**Supplied records**.
------------------------
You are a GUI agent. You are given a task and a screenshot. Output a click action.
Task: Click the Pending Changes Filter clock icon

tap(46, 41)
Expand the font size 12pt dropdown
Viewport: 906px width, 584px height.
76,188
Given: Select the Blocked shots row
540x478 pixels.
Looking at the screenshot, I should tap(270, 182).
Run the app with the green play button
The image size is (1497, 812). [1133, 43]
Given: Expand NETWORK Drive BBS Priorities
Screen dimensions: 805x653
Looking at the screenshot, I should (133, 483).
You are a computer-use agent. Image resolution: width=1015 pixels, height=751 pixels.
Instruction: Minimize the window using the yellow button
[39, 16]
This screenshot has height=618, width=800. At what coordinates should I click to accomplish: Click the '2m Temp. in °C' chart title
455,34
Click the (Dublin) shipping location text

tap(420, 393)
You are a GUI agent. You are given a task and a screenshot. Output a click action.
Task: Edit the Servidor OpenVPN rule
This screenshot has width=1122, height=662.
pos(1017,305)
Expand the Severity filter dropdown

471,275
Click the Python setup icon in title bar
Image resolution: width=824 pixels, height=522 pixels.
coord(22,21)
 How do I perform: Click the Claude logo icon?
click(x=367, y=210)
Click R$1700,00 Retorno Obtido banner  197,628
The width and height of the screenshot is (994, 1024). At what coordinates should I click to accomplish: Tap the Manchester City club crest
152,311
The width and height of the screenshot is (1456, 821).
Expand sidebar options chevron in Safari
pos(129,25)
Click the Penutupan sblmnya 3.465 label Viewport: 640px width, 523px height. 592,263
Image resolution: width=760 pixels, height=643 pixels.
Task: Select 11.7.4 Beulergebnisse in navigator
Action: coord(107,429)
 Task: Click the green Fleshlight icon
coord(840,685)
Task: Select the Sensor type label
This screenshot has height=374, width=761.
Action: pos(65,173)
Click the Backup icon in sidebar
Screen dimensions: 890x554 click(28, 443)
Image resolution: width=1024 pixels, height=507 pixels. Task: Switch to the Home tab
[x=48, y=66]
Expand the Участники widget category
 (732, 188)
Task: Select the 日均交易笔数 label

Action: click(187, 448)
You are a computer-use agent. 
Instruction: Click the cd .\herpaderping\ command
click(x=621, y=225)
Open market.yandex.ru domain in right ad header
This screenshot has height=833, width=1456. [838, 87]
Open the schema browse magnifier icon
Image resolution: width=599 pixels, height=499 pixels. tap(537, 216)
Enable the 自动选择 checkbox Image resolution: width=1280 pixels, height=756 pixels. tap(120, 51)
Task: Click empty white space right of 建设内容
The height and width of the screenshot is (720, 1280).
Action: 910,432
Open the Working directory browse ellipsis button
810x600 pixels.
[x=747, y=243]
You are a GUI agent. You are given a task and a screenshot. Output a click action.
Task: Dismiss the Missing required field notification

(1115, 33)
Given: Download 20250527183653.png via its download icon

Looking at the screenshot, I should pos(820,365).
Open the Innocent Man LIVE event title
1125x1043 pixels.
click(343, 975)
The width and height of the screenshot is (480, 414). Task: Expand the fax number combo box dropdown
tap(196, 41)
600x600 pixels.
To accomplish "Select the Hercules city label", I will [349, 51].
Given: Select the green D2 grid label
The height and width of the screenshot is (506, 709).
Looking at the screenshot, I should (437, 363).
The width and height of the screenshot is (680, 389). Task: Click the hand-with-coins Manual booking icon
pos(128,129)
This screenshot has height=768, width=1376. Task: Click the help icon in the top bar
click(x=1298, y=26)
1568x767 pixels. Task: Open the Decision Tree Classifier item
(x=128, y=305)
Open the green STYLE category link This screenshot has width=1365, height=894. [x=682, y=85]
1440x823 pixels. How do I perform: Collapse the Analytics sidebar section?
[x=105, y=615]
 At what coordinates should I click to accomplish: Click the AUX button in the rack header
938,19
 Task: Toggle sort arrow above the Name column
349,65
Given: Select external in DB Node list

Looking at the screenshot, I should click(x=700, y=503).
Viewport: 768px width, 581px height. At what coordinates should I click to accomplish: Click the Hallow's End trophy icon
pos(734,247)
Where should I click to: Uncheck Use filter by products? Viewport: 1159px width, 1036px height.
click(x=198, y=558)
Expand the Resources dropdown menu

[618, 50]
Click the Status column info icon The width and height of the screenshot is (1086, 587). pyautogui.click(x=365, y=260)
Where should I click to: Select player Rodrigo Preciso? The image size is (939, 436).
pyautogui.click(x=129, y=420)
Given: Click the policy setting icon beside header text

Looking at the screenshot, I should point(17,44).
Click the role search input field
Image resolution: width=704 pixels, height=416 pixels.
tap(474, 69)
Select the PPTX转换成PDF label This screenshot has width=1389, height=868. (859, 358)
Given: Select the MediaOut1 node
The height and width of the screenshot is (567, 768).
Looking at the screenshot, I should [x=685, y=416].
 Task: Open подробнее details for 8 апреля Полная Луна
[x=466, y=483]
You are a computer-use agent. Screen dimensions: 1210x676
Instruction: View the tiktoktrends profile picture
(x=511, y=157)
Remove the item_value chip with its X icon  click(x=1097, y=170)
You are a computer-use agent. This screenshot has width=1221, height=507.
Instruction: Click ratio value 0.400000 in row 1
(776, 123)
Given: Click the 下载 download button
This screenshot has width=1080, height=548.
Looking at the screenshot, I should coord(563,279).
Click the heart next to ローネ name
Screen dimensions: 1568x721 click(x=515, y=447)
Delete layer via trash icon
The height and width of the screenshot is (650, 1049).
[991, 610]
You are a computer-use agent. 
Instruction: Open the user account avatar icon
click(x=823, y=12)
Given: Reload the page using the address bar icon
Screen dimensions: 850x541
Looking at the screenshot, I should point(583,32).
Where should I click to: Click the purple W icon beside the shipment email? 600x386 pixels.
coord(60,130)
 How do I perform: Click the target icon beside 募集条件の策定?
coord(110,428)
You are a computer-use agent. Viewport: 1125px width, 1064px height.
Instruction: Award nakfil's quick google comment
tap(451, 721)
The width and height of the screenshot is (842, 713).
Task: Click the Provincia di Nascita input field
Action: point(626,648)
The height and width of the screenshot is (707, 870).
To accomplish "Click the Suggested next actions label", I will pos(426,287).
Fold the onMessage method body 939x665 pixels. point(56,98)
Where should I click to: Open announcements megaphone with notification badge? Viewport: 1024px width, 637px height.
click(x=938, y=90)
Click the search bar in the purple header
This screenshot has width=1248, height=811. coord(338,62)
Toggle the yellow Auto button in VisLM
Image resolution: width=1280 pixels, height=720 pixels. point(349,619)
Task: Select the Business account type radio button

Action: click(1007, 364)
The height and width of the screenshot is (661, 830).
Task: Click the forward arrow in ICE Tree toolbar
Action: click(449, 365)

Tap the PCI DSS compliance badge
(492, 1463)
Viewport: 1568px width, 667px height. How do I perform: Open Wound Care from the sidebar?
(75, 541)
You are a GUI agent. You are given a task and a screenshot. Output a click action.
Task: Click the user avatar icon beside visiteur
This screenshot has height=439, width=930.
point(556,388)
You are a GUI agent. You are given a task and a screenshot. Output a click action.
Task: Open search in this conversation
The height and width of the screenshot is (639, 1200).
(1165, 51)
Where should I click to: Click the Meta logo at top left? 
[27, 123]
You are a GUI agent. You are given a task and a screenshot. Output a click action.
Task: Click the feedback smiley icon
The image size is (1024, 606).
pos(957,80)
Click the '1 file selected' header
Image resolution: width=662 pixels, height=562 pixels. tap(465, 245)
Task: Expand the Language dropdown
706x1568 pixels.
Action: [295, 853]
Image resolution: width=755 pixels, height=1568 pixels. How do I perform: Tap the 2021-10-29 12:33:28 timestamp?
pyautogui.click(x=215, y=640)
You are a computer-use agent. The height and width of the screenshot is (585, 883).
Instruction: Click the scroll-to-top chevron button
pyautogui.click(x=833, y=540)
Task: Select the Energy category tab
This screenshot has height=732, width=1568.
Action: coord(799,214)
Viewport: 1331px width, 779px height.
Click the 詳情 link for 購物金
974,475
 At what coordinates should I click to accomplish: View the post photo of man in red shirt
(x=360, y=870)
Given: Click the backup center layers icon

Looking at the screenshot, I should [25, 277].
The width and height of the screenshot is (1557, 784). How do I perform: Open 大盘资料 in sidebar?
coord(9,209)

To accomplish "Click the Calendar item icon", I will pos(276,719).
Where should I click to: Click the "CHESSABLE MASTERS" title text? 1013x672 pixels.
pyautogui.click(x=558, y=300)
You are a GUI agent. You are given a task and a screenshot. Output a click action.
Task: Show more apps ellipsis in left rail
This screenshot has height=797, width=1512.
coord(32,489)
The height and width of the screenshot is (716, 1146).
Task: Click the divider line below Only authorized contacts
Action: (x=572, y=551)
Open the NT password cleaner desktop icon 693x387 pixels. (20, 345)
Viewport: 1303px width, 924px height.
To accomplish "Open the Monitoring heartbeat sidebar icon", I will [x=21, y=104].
------------------------
**What the exercise asks**. Scan the lines above for "computer", then copy every one that has it.

**Your solution**.
You are a computer-use agent. Image resolution: width=1015 pixels, height=751 pixels.
You are a computer-use agent. 
You are a computer-use agent. Screen dimensions: 1210x676
You are a computer-use agent. This screenshot has width=1221, height=507.
You are a computer-use agent. 
You are a computer-use agent. Viewport: 1125px width, 1064px height.
You are a computer-use agent. The height and width of the screenshot is (585, 883).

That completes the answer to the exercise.